start Text shown
Now, it's 2009. Ayatollah Khamenei basically calls a questionable election result too early and too eagerly for Ahmadinejad. Even though enough Iranians know among themselves there's no way Ahmad could have won all those provinces so handily, even with widespread reports of ballot box tampering and fraud. Now acting like a bullying teenager caught in a weak lie, Khamenei is threatening violence on anyone who dares question him, and starts acting in a very Shah-like manner with violent arrests, use of acid sprays, the works. Thing is, for all of Khamenei's rhetoric against the Brits, and the Americans, and Zionists and 'foreign interlopers', the Iranian people know that's not really true. There's no evidence the Brits or the Russians or the Americans tampered with the election. It wasn't BBC or Fox News rushing to proclaim Ahmadinejad the winner "by divine will" inside of an hour after the polls closed. This time, the Iranians have no one to blame but their own leaders. And that's why I think the protests are going to continue, because Khamenei is now the target of blame. The violence will get worse, which is the pity of it all, but it's not gonna stop until he's gone.
end Text shown
start Available data
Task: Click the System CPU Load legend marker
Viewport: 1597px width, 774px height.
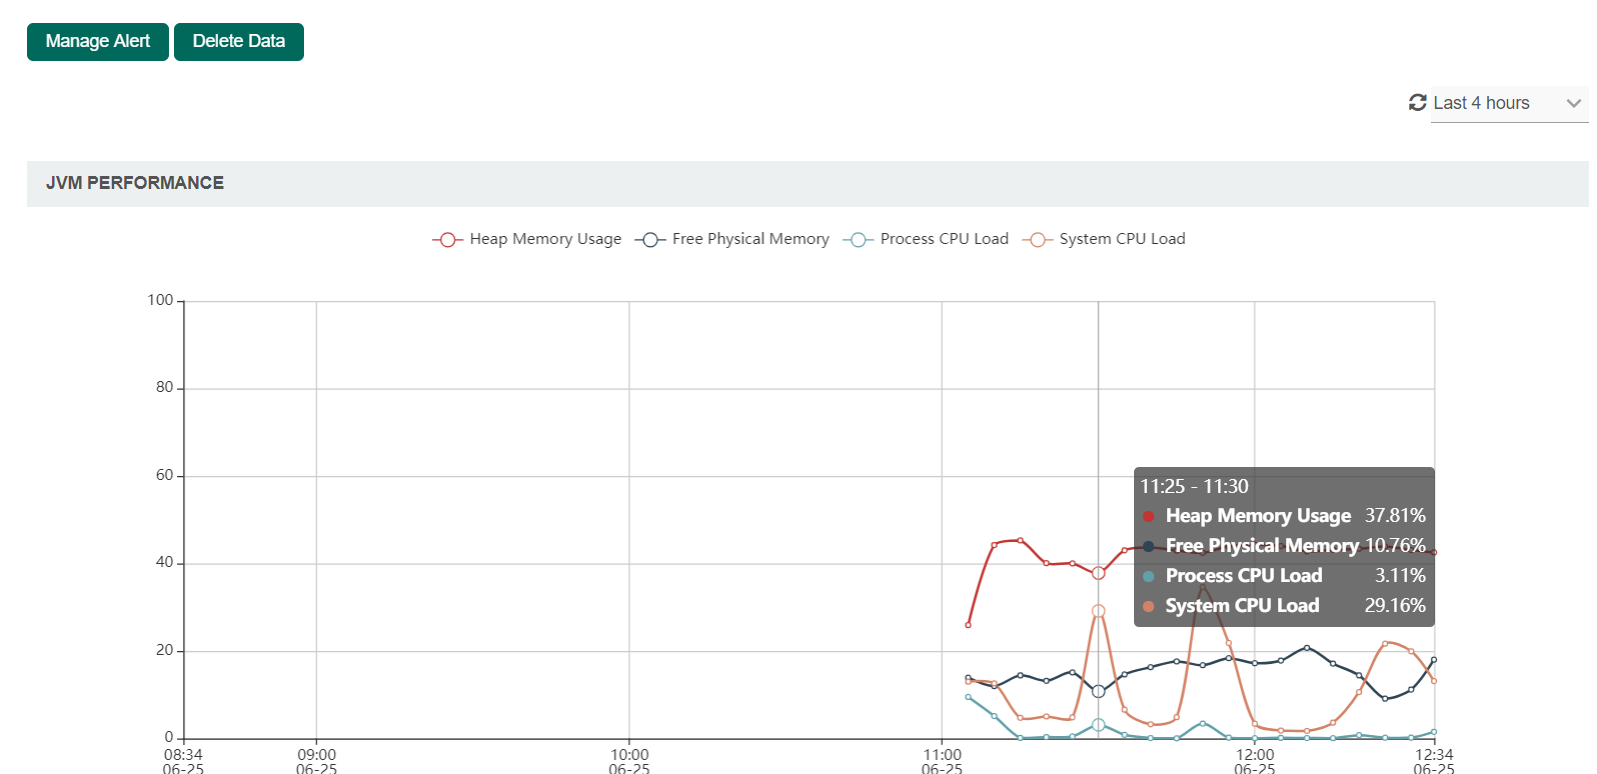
end Available data
**Given request 1**
Name every party that Khamenei's rhetoric is said to be against in the commentary on Iran's 2009 election.
**Given request 2**
According to the commentary on Iran's 2009 election, how soon after the polls closed was Ahmadinejad proclaimed the winner "by divine will"?
**Given request 3**
Resume the commentary on Iran's 2009 election after its final sentence.
The listing plays no part in what comes next.

**Final answer 1**
The Brits, the Americans, Zionists, and "foreign interlopers."

**Final answer 2**
Within an hour after the polls closed.

**Final answer 3**
Saturday, June 20, 2009

Iran. Day Eight. Blood and Tear Gas

As always I've linked to Sullivan, who is updating the Iranian crisis on what is now a minute-to-minute basis. He's pretty much it. The cable news have gone to WEEKEND features, MSNBC is showing re-runs of hour-long crime specials for God's sake, just like they did LAST weekend. They haven't learned from their mistake last week where they got lamblasted for ignoring a major global event, and they've forgotten what made Cable News: the non-stop coverage of wars and global events like the fall of the Berlin Wall from the late-80s through to the first Gulf War. CNN and Fox are providing some updates, whereas MSNBC is still stuck in Weekend repeat mode. I still suggest if you want any television coverage on Iran, go find BBC World on your HD. They're doing a *slightly* better job of it, but still not as in-depth as I'd want...

Khamenei threw down last time I posted, saying that any future protests would be violently put down, and saying it would all be on Mousavi's hands. Of course, Khamenei isn't about to admit that the person ordering the violence is himself responsible, can he... So today there's more violence in the streets. The cops are now using anti-riot gear, tear gas, water cannons, and now reports of acid sprays - apparently an old trick from the 78-79 uprisings. Again Congratulations, Khamenei: You're now the moral equivilent of the Shah. You must be... so thrilled...

Still not too sure what can be done from this end of things other than to pray for everyone's well-being - and that God's Mighty Anvil falls on Khamenei real frakkin soon - but with escalation to violence by the regular police, that means wounded and dying. Part of me is wondering if we can check with groups like the Red Cross/Crescent or Amnesty International about what can be done for the peoples of Iran.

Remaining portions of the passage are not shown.